チケット駆動開発とプログラムの品質に関するメモ書き。

【1】チケット駆動開発でソースが綺麗になる

以前のプログラミングは、ソース1行とコメント1行をペアに書くのが普通だった。
実際は、プログラミング設計書の該当箇所をそのままソースにコメント化して、そのコメントに合わせて実装する開発スタイル。
又、障害修正が発生するたびに、修正日と障害管理No、パッチの範囲を示すコメントを入れていた。

たくさんの人のパッチが入るたびに、コメントが増えて、ガラクタがソース中にどんどん増えていく。
最終的に、本番稼働中のソースはたとえコメントであろうとも、コメントを削除するだけのリファクタリングすらできなくなる。

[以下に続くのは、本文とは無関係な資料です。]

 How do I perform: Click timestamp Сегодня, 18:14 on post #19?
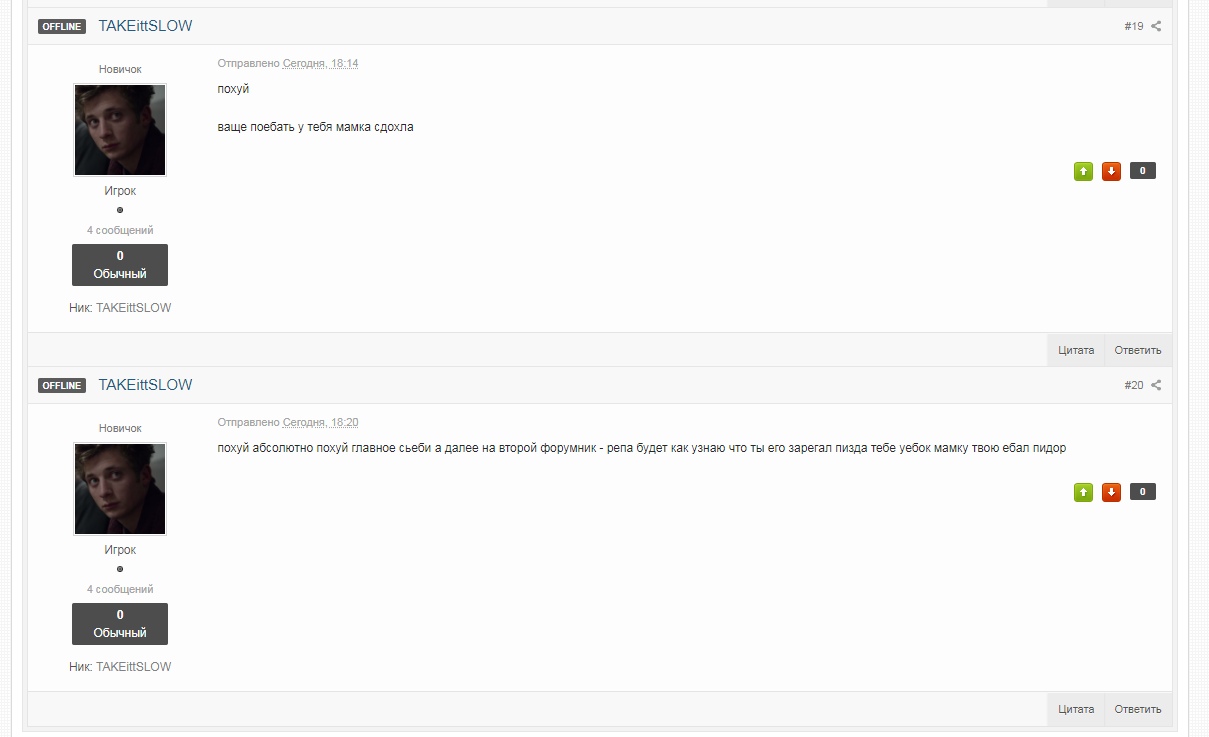click(320, 63)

おそらくこの開発スタイルは、汎用機+Cobol時代に作られたものだろう。

昨今のプログラミングスタイルでは、ソース中に処理説明や修正箇所のコメント化はしない。
仕様に関するコメントは全てチケットへ書く。
ソース中に処理とほぼ同値な無駄なコメント、修正履歴を書く必要なし。
それらは、チケットというソースの一つ上のメタレベルに保持すべき情報。

チケット駆動開発のおかげで、ソースは綺麗になる。

【2】チケット駆動開発がデグレードを防ぐ。

チケット駆動開発が提供する変更管理、構成管理がデグレードを防ぐ。

デグレという用語 - プロフェッショナルプログラミングの世界 - Yahoo!ブログ

デグレード - @IT情報マネジメント用語事典

デグレが起きやすい根本原因は、バージョン管理が徹底されていないこと。
どのバージョンにどのバグ修正が反映されているのか、という管理は、プロジェクト管理の中で最も基本的な作業の一つ。
バグは結合テスト以降で多発するため、数多くのバグ修正のパッチを副作用無しに反映させるのは非常に難しい。

XPの継続的インテグレーション(Continuous Integration)を実施しているならば、trunkをいつでもリリース可能な品質で保障してくれるので、即座にビルドしてリリースできる。

全ての障害について対処状況を追跡し、かつコード修正と対応付けるバグトラッキング機能は、まさに構成管理の重要な機能の一つ。
バグ管理システム(BTS)は、このバグトラッキング機能を提供してくれる。

チケット駆動開発は更に、チケットとソースのリビジョンを相互リンクするインフラを提供するため、構成アイテム(Configration Item)の状態を管理しやすくなる。
「要件→チケット←ソース」というトレーサビリティのおかげで、ソースの修正理由をいつでも誰でも追跡できる。
仕様がコロコロ変わる場合、その履歴をチケットに残せるため、本来の要件を探る手がかりになる。

チケット駆動開発は変更管理のインフラも提供してくれる。